*** Begin section ***

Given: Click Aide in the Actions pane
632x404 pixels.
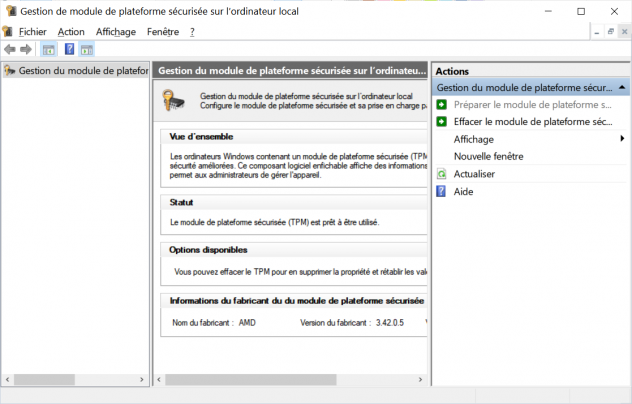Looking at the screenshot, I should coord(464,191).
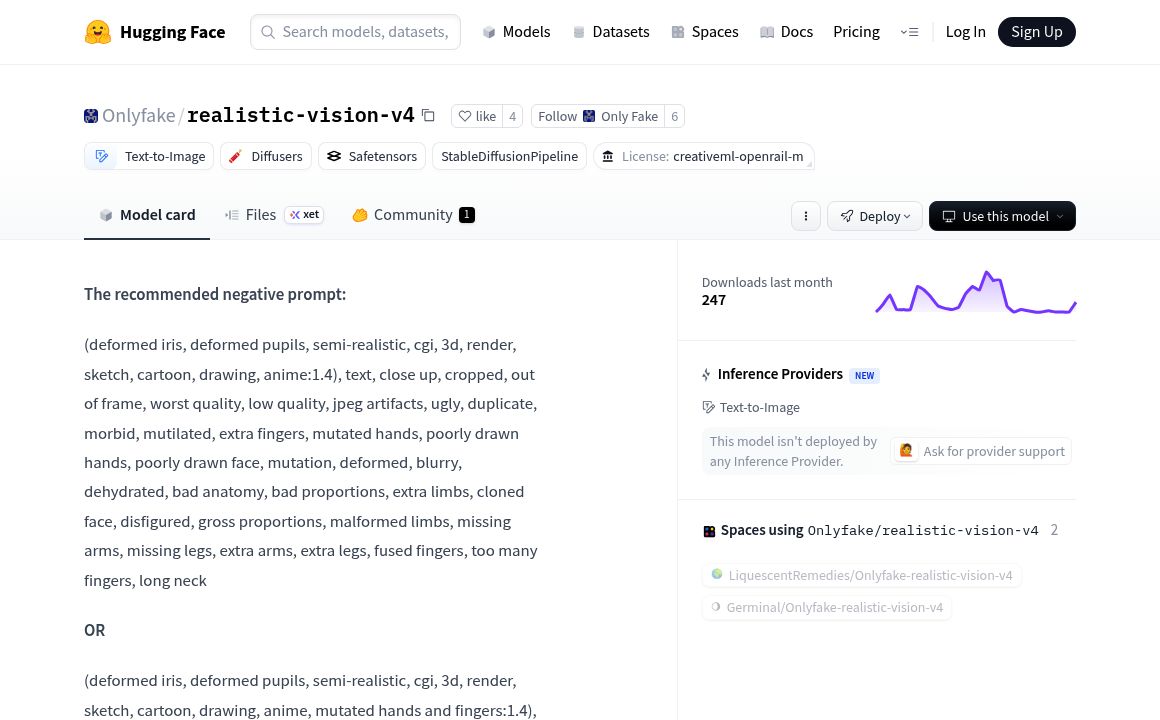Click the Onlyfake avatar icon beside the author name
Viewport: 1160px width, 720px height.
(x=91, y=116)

*** End section ***

- [Activity]: Exactly as given, transcribe every line of the data, but not its images.

- [Solution to this problem]:
Given: Click Aide in the Actions pane
632x404 pixels.
Looking at the screenshot, I should coord(464,191).
Click the Onlyfake avatar icon beside the author name
Viewport: 1160px width, 720px height.
(x=91, y=116)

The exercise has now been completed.